Хуже сделать было нельзя: табакерка была важным символом в придворных кодах, табакеркой был убит папа государя, табакерку давали за удачный ответ, табакерка была отличительным знаком, камергерским ключом услужливого дурака. Все знали, за что получил табакерку Жуковский. Пушкин теперь за Русский Крик Ревности делался кавалером Ордена св. Табакерки, красавицей, которая нюхала табак. Раскашлявшись, табак толчёный пихает в длинный нос иссохшею рукой. Притом же Пушкин и табака не нюхал, так что он получал вещь оскорбительно бесполезную – отличие, которого не искал, вместо распространения на него давно желанной, общедоступной нормы. Он по-прежнему был привязан за ногу.

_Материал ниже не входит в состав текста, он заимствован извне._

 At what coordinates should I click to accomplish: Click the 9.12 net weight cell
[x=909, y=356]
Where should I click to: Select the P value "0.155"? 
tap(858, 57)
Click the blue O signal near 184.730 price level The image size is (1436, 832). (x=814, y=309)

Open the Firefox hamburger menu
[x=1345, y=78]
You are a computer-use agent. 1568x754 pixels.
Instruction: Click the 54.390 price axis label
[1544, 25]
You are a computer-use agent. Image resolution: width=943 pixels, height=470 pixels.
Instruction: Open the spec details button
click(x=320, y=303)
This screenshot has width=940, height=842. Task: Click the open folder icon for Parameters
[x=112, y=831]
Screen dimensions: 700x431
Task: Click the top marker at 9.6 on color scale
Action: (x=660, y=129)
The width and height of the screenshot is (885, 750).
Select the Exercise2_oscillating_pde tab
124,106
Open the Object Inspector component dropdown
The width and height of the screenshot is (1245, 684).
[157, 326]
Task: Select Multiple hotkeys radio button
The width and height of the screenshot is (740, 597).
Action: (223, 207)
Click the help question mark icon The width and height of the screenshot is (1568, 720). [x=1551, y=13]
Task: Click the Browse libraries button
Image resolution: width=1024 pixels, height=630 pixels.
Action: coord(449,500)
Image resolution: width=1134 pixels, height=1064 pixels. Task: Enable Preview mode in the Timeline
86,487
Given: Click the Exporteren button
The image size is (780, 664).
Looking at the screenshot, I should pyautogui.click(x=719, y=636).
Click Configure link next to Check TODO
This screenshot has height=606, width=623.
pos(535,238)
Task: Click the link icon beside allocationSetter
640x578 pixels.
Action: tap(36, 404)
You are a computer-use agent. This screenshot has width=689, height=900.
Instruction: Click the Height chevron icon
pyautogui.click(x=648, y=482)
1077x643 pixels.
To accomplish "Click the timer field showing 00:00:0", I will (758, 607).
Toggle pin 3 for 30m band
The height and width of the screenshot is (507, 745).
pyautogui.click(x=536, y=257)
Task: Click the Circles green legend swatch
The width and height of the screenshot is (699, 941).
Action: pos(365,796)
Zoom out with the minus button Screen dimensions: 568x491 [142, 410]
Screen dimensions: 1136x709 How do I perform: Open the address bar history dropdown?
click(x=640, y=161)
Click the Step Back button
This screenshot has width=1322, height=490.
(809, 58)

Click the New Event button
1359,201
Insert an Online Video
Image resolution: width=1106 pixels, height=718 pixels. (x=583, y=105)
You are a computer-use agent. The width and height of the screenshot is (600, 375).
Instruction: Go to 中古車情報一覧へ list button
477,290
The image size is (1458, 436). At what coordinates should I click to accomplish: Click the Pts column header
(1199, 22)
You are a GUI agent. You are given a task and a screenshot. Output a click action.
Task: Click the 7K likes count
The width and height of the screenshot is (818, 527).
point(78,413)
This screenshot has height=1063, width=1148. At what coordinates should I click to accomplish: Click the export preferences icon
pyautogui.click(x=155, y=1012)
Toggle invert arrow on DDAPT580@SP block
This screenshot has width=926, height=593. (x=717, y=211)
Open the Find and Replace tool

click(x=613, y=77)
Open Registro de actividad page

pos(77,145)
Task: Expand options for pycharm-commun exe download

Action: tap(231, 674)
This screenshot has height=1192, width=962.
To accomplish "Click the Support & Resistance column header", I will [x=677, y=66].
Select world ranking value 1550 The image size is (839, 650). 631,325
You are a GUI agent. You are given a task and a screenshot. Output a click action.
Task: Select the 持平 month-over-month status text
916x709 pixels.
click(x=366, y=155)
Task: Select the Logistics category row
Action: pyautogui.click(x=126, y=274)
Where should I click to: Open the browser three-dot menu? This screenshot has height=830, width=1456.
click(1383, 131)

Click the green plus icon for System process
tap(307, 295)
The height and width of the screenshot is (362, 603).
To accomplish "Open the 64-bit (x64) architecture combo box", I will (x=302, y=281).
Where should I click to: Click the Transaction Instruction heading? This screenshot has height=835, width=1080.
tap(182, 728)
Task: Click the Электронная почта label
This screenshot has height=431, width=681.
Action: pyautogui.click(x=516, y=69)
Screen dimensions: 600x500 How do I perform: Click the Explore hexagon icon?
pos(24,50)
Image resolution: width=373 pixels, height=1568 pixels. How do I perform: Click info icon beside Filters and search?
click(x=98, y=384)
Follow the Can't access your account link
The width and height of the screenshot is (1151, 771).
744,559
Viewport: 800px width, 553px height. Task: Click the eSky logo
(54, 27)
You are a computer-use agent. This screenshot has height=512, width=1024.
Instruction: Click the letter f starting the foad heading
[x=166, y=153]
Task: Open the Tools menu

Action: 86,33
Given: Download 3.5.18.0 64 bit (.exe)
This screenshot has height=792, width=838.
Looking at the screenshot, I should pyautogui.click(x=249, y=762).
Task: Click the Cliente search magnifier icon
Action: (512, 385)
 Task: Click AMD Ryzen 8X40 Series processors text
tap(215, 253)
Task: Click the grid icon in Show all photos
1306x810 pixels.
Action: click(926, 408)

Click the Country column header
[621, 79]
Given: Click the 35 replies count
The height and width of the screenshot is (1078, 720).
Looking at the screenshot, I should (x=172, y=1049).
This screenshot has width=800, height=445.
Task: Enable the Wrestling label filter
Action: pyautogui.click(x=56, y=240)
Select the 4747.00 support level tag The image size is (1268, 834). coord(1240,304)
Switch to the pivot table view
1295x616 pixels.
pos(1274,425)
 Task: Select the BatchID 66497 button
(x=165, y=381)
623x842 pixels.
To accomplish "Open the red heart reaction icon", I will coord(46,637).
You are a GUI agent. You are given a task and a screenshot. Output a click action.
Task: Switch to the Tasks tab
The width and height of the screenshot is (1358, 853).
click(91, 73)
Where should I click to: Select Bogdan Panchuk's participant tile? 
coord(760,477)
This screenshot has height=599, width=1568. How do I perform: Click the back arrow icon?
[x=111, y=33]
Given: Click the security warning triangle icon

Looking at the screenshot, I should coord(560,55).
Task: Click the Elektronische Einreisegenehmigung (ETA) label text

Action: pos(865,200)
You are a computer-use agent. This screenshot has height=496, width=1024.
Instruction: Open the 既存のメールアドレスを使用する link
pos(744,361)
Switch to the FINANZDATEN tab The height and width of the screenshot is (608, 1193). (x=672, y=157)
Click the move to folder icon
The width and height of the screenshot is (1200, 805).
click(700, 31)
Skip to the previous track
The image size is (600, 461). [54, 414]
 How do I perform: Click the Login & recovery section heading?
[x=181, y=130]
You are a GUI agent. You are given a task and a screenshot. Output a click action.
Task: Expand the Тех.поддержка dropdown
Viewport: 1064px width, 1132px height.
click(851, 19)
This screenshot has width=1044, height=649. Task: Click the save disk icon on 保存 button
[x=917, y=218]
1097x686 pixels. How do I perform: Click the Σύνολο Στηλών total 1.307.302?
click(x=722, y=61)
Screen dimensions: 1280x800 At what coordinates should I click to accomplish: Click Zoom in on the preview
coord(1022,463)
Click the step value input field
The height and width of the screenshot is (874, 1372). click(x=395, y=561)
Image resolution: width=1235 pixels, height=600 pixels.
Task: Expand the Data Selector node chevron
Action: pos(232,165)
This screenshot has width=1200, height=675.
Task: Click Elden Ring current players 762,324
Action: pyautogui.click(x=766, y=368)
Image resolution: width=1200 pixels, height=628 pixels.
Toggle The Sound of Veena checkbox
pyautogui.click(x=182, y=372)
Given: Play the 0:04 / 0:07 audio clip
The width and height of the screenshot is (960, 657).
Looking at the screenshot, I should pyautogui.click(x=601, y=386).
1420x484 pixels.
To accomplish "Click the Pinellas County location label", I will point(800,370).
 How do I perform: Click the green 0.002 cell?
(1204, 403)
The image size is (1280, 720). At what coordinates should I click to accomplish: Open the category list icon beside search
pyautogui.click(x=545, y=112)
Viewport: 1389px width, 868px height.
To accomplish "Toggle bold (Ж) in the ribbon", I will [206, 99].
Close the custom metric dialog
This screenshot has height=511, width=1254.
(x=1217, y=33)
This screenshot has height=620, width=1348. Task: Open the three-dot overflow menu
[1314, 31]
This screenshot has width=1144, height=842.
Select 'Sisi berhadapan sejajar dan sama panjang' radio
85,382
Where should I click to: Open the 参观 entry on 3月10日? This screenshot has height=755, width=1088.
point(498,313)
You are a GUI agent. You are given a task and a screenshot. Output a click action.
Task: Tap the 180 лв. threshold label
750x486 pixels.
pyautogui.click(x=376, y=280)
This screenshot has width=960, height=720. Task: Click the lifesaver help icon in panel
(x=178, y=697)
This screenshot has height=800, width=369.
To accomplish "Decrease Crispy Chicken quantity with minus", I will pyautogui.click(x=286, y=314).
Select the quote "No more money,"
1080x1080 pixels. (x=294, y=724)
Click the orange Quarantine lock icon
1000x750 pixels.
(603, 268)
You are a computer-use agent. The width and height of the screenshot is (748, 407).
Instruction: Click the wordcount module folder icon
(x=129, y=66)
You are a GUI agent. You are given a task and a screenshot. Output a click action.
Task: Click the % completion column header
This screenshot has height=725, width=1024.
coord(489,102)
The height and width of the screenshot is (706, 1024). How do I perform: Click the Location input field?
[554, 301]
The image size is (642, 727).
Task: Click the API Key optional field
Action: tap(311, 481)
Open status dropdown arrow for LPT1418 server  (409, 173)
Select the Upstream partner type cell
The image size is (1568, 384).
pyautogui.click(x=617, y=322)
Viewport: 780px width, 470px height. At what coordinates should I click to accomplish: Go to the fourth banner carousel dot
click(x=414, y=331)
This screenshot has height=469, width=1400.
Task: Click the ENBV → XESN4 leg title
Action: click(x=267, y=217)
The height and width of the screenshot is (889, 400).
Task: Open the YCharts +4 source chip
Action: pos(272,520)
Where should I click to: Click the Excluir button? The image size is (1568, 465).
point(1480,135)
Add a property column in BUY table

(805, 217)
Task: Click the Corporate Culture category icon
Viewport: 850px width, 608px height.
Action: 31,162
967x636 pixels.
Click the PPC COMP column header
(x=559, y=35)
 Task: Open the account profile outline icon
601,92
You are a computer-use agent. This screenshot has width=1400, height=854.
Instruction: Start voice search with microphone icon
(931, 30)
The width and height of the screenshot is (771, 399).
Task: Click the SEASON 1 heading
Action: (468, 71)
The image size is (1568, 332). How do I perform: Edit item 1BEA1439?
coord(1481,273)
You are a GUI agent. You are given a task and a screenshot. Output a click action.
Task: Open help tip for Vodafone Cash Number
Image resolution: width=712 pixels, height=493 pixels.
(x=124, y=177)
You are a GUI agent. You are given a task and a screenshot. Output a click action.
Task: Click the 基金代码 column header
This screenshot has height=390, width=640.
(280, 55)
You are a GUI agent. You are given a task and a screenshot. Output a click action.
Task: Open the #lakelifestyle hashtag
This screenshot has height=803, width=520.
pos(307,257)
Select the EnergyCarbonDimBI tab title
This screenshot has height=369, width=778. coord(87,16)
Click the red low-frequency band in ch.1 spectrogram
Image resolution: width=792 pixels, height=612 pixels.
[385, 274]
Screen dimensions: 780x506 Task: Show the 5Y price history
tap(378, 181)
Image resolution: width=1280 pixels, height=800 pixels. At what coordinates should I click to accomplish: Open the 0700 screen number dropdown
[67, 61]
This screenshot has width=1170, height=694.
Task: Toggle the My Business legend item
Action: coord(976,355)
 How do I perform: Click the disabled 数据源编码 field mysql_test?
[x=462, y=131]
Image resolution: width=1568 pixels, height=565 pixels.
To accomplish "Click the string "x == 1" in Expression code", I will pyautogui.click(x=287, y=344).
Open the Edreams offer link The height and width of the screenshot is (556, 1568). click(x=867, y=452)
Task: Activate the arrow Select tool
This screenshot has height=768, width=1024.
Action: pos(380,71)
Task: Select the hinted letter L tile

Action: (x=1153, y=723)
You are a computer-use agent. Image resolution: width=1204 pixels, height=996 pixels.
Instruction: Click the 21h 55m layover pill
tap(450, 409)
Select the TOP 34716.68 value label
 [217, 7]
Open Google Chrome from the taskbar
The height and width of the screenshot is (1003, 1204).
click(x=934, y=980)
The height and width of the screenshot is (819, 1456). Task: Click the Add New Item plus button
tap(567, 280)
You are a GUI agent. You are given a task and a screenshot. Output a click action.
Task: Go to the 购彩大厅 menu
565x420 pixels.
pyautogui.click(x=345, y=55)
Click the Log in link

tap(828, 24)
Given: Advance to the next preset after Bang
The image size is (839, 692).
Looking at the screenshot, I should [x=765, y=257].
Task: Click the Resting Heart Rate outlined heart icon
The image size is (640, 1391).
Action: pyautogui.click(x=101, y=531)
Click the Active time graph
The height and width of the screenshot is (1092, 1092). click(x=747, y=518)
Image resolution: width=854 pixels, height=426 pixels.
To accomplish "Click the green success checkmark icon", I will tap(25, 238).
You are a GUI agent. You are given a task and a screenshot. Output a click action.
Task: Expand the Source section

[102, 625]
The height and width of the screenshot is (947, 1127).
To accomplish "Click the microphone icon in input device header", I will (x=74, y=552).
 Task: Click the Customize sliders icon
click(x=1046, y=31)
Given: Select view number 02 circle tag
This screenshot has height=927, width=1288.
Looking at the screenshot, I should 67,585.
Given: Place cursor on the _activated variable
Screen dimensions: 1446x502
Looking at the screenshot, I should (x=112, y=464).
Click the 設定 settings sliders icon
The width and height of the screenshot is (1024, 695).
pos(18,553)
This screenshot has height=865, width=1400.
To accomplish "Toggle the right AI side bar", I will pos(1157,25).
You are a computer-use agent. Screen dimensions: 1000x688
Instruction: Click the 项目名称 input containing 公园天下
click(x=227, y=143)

Ах, как прекрасно было бы нечаянно забыть эту табакерку. Но он тоже был рыцарь, а рыцарь рыцарю табакерку не бросит. Ведь не перчатка.

3

«Я со страшной ясностью представила, что ты сделал с самим собой, что мы друг с другом сделали. Мне хватило эгоизма понять с первой строки, что всё из-за меня, всё обо мне. Я пишу тебе, а в горле клокочет от слёз, от жаркой жалости, от желания, от стыда. Я потому и пишу не по-французски, что сама теперь ненавижу французское. Невозможно, невыносимо. И не слабеет, и никогда не ослабеет. Я плохо теперь пишу письма, но в романе я сделаю им такой разговор, и ты поймёшь.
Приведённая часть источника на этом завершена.